One for saving data into Redis
Another for looking up data by its key

So, let’s consider a playbook. The task is to add all servers under Zabbix monitoring.

Example 5:

     YAML 
   
 
 
   - name: Install Zabbix agent
  hosts: all
  gather_facts: no
  roles:
   - install_zabbix_agent
- name: Configure Zabbix server
  hosts: all
  gather_facts: no
  roles:
   - add_host_to_zabbix_server
 
  

In example 5, as you can see, the first play works on each server, where PSKs are generated, and for configuring the Zabbix server, we should store all these PSKs and associated servers’ names (actually we need some additional info like TLSPSKIdentity and so on, It is omitted).

In the install_zabbix_agent/tasks/main.yml

     YAML 
   
 
 
   - name: Generating tls psk
  shell: /usr/bin/openssl rand -hex 32
  register: tls_psk
- name: Store psk in Redis
  delegate_to: localhost 
  community.general.redis_data:
    login_host: 127.0.0.1
    key: "{{ server_ip }}"
    value: "{{ tls_psk.stdout }}"
    tls: false 
    state: present 
  

We generate and save generated pre-shared key in Redis with a key equal to the server name.

In the role, add_host_to_zabbix we search for pre-shared key:

     YAML 
   
   - set_fact:
    tls_psk: "{{ lookup('redis', server_ip) }}"

And finally, we delete it:

     YAML 
   
 
 
   - name: Deleting tls psk from Redis
  delegate_to: localhost
  community.general.redis_data:
    tls: false
    key: "{{ server_ip }}"
    state: absent 
  

Pay attention that working with Redis, you should specify a host for connecting. In the case above, Redis is working on the same host as Ansible, and I use delegate_to: localhost

In your case, you must specify the correct host to connect to.

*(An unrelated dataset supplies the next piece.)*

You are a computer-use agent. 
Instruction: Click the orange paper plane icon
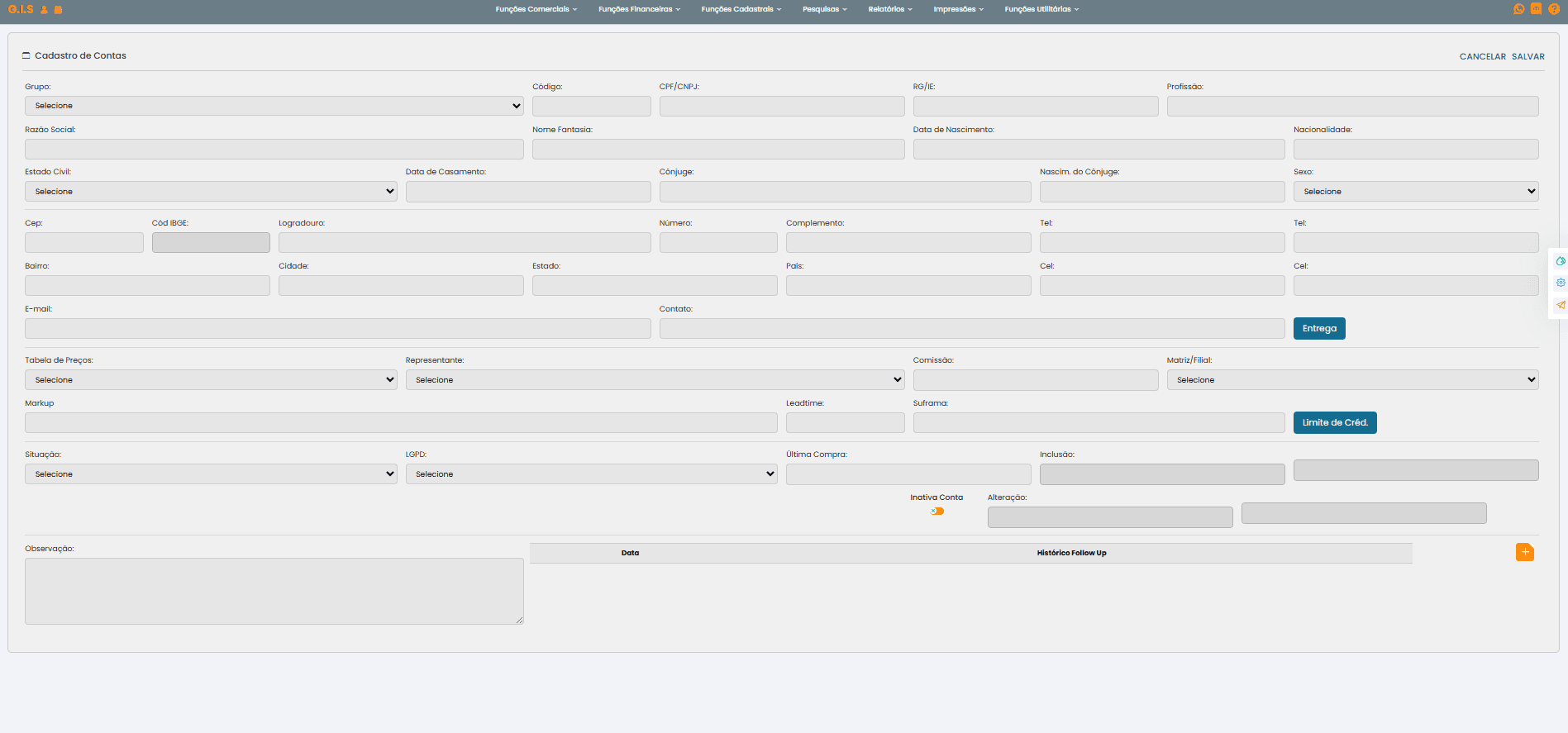point(1561,305)
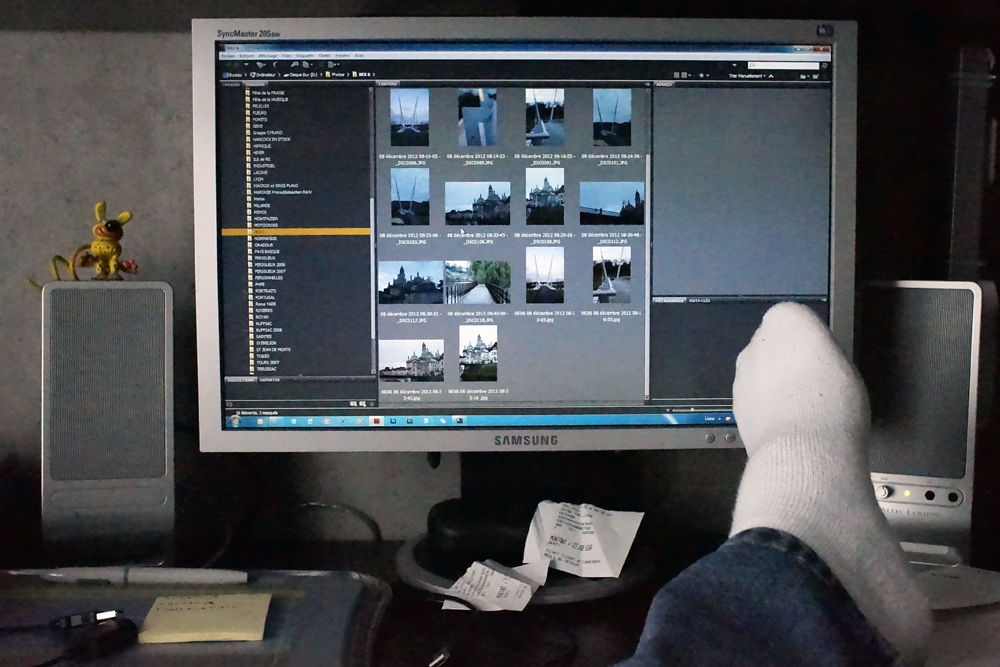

An advantage of using Redis is the possibility of exchanging data with other applications as well. Then your application can request necessary information in Redis, which is impossible in the two first approaches. Additionally, Redis can be used as a cache for facts that extremely accelerate playbook running.

Last but not least, here is my personal recommendation to consider the Ansible module ‘block in file.’

That can be used in a particular case of using a temporary file if your program can parse the final file. For example, this module is pretty useful for collecting data in one file for WireGuard.

Conclusion

Sharing data can be a challenging task in certain scenarios, and many DevOps professionals struggle to find the most effective solutions. However, I have demonstrated several techniques that can be used to efficiently accomplish this task.